Mock Interviews and Resume Reviews
When you are ready to apply, the Club prepares you. Mock interviews simulate real conversations. Resume reviews make sure your experience translates on paper.
You Build a Portfolio That Proves Skills
Labs and projects become portfolio pieces you can show employers. You do not just learn concepts. You build things that demonstrate what you can do.
The Fundamentals Are Inside the Club
This is the part that trips most people up. You think you need to learn the fundamentals before joining. But the fundamentals are what the Club teaches.
Waiting means:
- Learning alone without direction
- No feedback on what you are building
- No accountability to keep going
- Guessing which resources are worth your time
- No community to answer questions
Joining now means:
- Structured learning path from day one
- Feedback from practitioners and peers
- Weekly content that keeps you moving
- Curated resources that actually matter
- A community that has your back
The real risk is not joining too early. The real risk is spending months trying to figure it out alone when a faster path already exists.
What Your First 30 Days Look Like
New members follow a structured onboarding journey. Here is a preview of what the first month covers.
Get Oriented
Access the full content library, meet the community, listen to your first podcast episodes, and understand how the Club works.
Cloud Fundamentals
Set up your AWS account, complete your first lab, and start building cloud literacy with guided resources.
Frameworks and Mapping
Learn how compliance frameworks map to cloud infrastructure. Start connecting the dots between requirements and real systems.
Build Something
Complete your first project or lab that you can add to your portfolio. This is where learning becomes demonstrable skill.
Frequently Asked Questions
Should I join the GRC Engineering Club without technical skills?
Yes. The Club was built for people making this exact transition. Labs start from the fundamentals, the podcast breaks down career strategies in plain language, and the community includes members at every stage. Multiple members who joined without technical backgrounds have since passed certifications, built portfolios, and landed GRC roles.

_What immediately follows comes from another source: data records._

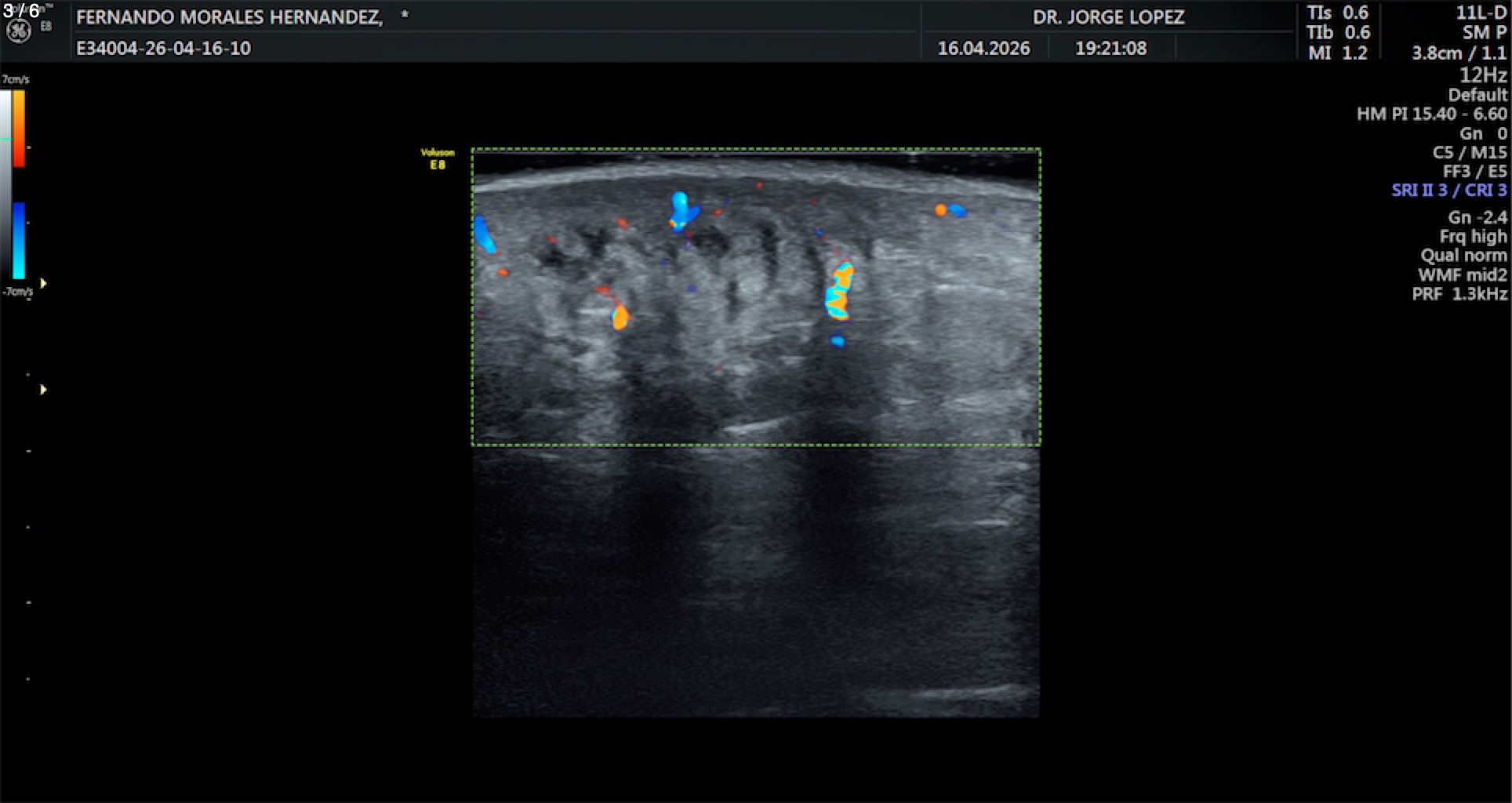The height and width of the screenshot is (803, 1512).
Task: Click the MI 1.2 index readout
Action: tap(1337, 53)
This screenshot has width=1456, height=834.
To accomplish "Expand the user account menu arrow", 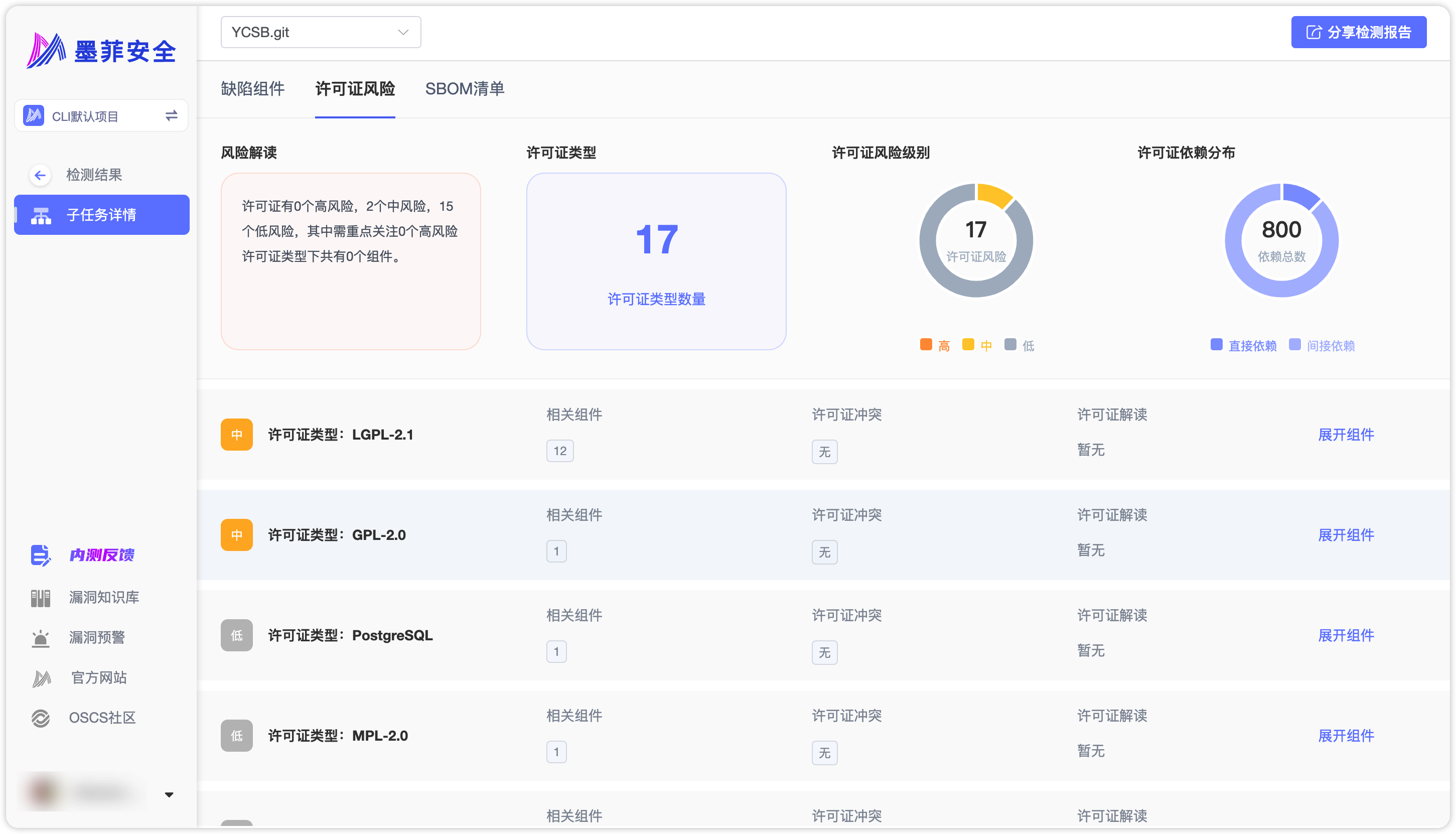I will tap(169, 794).
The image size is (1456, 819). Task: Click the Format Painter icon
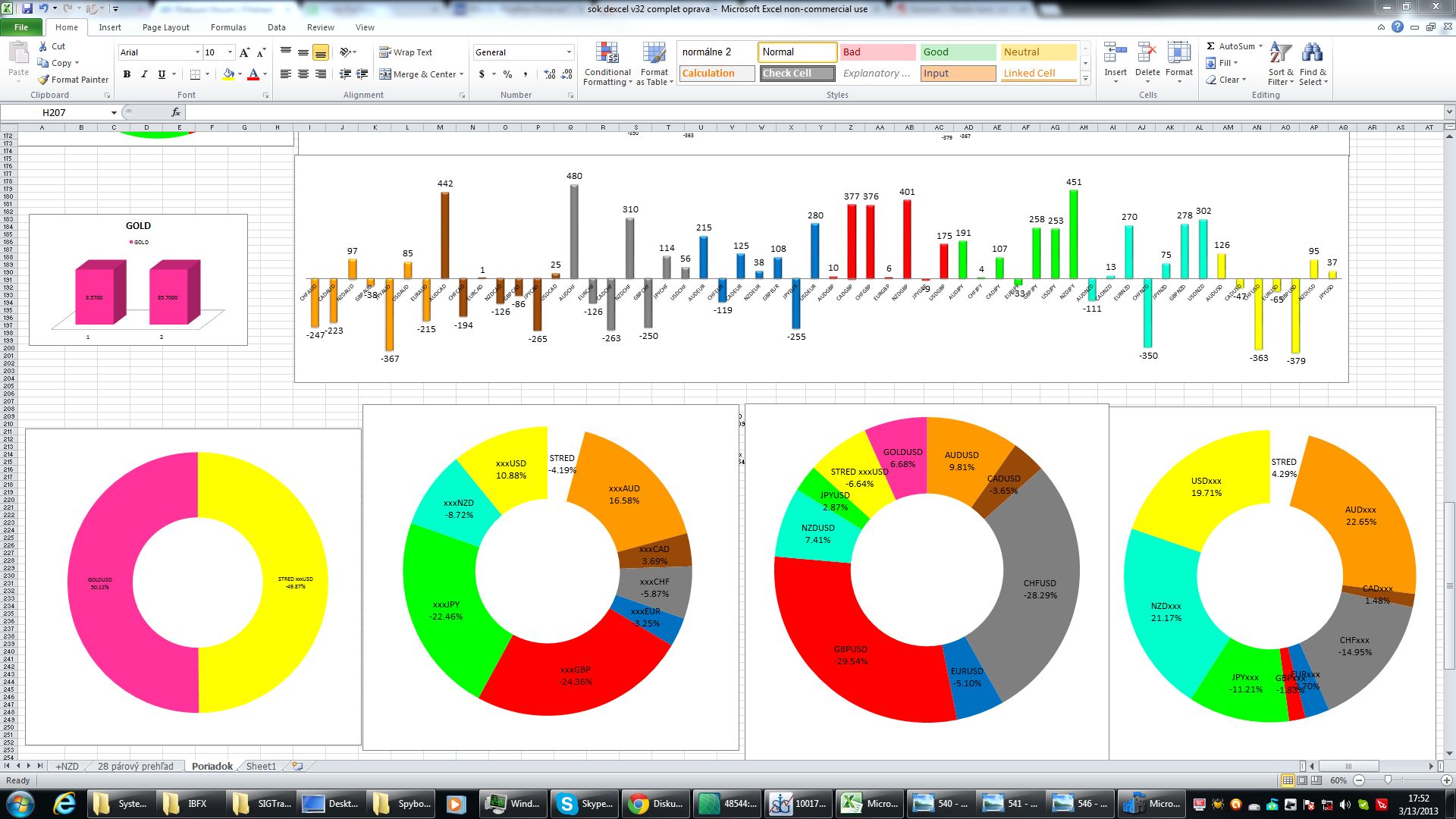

Do I need coding experience to join the GRC Engineering Club?
No prior coding experience is required. The Club teaches scripting, automation, and infrastructure-as-code from the ground up. You will learn Python, Bash, Terraform, and cloud platforms through guided labs designed for beginners. The goal is practical automation skills, not software engineering.
What do non-technical members accomplish in the GRC Engineering Club?

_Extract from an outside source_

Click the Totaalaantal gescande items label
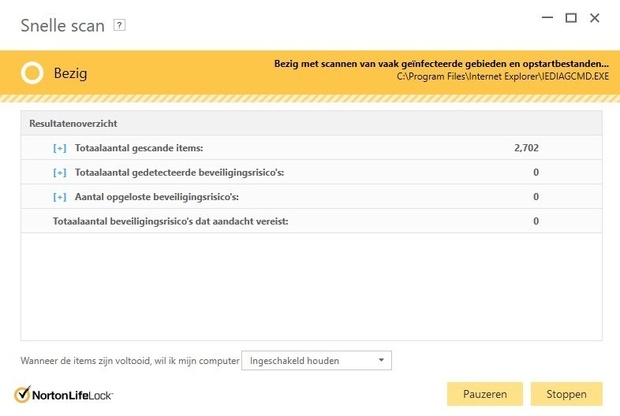This screenshot has width=620, height=416. click(139, 148)
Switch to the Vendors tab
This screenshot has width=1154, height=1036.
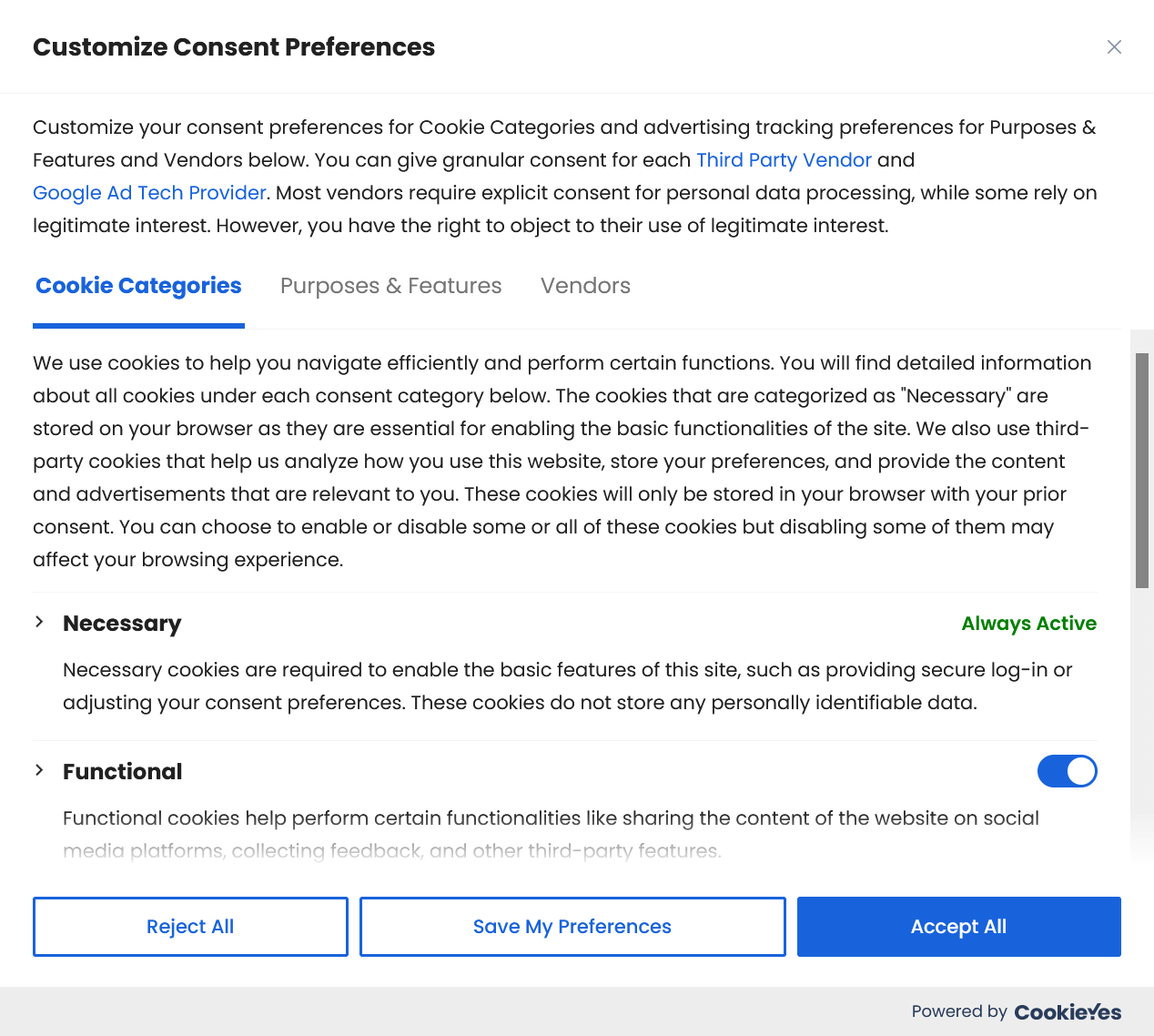click(x=585, y=286)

Members without technical backgrounds have passed the AWS Cloud Practitioner exam, built compliance automation projects, created NIST-to-AWS control mapping tools recognized by CISOs, earned certifications like OSCP and Lean Six Sigma, and landed GRC engineering roles at companies like Compyl. The results come from consistent effort and community support.
Is the GRC Engineering Club only for experienced engineers?
No. The Club serves aspiring GRC engineers, working compliance professionals, security analysts, career changers, and anyone ready to move from checkbox audits to engineered solutions. Content is structured to meet you where you are, starting with fundamentals and building toward advanced topics.
How does the GRC Engineering Club help career changers?
The Club provides a structured path: weekly podcast episodes with career strategies, hands-on AWS labs that build real skills, mock interviews to prepare for the job search, resume reviews, playbooks for common GRC engineering tasks, and a community of practitioners who answer questions and share wins. The First 30 Days onboarding guide maps your first month step by step.
What happens in the first 30 days of the GRC Engineering Club?
Your first 30 days follow a structured onboarding journey. Week 1 covers orientation and core resources. Week 2 introduces cloud fundamentals and your first lab. Week 3 focuses on compliance frameworks and how they map to cloud. Week 4 has you building your first automation project. Throughout, you have community support and weekly content drops to keep momentum.